Try it
Copy all lines of the listing that include the string "computer".
────────────────────
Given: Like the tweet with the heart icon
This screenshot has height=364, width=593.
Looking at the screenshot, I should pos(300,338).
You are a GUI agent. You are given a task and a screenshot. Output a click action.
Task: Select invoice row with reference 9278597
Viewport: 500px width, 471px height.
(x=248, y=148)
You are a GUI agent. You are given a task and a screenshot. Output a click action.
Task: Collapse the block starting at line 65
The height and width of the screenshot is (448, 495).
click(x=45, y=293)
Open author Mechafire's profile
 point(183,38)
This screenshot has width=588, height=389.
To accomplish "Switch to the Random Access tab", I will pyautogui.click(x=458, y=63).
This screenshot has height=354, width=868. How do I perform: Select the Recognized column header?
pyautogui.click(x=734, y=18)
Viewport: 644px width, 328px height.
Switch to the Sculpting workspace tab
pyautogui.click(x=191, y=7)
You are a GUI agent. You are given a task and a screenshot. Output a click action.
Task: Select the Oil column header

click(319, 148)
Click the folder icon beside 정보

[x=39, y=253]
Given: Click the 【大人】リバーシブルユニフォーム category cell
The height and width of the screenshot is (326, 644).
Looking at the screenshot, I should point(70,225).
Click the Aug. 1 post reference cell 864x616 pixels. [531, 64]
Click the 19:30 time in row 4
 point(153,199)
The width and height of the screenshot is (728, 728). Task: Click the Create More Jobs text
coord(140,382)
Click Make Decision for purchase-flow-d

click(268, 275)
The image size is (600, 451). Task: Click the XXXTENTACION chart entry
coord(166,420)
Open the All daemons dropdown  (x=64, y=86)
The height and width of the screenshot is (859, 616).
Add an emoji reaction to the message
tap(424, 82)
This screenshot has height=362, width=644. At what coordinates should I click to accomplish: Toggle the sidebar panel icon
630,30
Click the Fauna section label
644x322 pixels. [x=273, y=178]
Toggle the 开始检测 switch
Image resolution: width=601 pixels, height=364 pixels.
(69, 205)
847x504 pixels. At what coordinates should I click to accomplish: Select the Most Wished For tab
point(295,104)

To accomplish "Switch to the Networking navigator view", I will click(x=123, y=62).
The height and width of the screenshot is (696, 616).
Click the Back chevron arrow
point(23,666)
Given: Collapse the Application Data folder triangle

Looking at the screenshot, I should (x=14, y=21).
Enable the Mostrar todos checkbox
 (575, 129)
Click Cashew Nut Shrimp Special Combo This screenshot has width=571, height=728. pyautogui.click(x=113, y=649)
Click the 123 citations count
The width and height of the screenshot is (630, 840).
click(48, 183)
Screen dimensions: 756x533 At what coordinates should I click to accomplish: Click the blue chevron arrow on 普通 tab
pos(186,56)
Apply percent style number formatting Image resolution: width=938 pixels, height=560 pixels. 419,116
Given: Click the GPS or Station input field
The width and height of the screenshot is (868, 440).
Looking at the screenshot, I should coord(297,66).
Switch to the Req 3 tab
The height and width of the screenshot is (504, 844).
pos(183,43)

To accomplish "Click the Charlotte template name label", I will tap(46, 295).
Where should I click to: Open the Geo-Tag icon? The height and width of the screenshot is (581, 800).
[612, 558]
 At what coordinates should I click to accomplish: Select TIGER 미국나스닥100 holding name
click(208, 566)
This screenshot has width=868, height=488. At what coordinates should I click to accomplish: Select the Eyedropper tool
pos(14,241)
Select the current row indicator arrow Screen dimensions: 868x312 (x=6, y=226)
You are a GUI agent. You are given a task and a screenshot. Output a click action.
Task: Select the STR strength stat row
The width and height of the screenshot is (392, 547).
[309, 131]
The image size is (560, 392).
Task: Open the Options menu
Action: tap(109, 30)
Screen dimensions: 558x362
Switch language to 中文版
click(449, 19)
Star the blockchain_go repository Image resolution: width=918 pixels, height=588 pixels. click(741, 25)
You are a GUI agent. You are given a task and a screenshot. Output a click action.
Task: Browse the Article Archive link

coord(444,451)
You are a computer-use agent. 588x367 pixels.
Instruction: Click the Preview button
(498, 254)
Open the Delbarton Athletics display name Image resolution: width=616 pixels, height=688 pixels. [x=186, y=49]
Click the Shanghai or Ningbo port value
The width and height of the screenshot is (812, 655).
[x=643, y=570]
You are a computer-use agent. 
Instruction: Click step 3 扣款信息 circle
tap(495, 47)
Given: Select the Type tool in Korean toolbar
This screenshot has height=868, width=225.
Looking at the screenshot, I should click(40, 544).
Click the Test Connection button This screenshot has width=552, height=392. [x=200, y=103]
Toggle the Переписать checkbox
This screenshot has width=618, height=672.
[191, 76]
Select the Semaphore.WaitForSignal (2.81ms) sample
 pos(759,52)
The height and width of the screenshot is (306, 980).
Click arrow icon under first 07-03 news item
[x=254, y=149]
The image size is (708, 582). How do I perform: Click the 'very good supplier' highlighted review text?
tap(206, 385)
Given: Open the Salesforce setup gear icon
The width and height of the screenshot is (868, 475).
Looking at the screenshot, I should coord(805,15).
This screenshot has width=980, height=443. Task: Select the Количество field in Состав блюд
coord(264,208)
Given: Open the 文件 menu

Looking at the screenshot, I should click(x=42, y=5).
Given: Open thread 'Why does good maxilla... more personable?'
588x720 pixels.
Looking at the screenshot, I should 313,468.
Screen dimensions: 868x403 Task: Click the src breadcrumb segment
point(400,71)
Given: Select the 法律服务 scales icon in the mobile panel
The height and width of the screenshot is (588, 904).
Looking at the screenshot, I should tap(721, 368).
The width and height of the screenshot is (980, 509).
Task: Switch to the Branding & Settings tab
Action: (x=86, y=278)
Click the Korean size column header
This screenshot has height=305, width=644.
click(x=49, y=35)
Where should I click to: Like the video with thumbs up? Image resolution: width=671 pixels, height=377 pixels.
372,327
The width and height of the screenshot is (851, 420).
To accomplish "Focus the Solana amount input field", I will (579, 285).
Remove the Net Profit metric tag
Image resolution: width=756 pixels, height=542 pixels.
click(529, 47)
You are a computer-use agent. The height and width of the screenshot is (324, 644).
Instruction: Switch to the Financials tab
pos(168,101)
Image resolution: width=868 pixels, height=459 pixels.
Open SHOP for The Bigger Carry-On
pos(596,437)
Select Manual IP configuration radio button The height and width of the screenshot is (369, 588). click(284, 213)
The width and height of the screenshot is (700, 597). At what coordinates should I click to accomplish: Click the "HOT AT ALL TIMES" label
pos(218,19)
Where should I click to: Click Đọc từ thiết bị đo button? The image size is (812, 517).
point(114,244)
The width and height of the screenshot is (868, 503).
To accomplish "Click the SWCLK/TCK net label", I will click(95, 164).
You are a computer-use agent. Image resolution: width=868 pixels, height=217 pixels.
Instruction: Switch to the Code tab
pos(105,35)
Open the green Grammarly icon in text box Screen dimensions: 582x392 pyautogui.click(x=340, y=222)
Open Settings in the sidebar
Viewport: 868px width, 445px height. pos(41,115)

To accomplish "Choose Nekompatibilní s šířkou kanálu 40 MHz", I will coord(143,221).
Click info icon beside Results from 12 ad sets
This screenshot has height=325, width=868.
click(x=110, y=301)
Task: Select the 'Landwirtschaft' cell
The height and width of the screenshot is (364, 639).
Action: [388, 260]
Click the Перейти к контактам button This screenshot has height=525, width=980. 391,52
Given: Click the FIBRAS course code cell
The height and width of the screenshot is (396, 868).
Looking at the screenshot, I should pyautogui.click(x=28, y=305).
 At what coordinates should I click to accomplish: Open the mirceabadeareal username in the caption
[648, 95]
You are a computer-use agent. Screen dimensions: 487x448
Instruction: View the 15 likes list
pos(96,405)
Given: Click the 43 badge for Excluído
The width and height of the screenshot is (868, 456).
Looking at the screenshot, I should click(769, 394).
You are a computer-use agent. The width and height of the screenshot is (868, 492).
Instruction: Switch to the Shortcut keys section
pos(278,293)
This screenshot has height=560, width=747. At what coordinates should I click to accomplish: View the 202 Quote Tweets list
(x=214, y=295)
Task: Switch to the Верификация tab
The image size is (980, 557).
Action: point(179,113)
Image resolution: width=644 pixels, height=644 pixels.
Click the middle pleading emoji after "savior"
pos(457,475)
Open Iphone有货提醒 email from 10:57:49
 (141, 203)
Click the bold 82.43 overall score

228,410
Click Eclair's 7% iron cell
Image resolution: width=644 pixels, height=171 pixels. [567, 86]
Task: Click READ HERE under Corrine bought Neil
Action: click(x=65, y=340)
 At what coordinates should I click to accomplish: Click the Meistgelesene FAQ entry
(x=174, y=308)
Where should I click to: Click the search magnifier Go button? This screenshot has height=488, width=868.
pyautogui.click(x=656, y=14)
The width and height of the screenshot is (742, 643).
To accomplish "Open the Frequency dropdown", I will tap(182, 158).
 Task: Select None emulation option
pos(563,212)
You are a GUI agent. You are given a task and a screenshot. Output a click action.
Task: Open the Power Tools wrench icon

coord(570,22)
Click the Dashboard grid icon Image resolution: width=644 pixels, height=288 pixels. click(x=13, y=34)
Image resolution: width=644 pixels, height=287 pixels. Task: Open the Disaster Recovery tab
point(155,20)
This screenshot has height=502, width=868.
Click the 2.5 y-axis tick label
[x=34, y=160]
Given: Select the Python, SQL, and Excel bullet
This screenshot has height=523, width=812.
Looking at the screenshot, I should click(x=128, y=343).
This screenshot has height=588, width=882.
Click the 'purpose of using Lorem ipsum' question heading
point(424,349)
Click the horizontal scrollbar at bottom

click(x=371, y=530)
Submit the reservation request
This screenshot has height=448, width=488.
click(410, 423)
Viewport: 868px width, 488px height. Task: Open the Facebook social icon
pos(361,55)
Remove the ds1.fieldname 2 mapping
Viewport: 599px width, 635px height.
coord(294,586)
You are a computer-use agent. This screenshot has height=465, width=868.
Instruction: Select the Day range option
────────────────────
Output of the task
You are a computer-use agent. 588x367 pixels.
You are a computer-use agent. 
You are a computer-use agent. The height and width of the screenshot is (324, 644).
You are a computer-use agent. Image resolution: width=868 pixels, height=217 pixels.
You are a computer-use agent. Screen dimensions: 487x448
You are a computer-use agent. The width and height of the screenshot is (868, 492).
You are a computer-use agent. This screenshot has height=465, width=868.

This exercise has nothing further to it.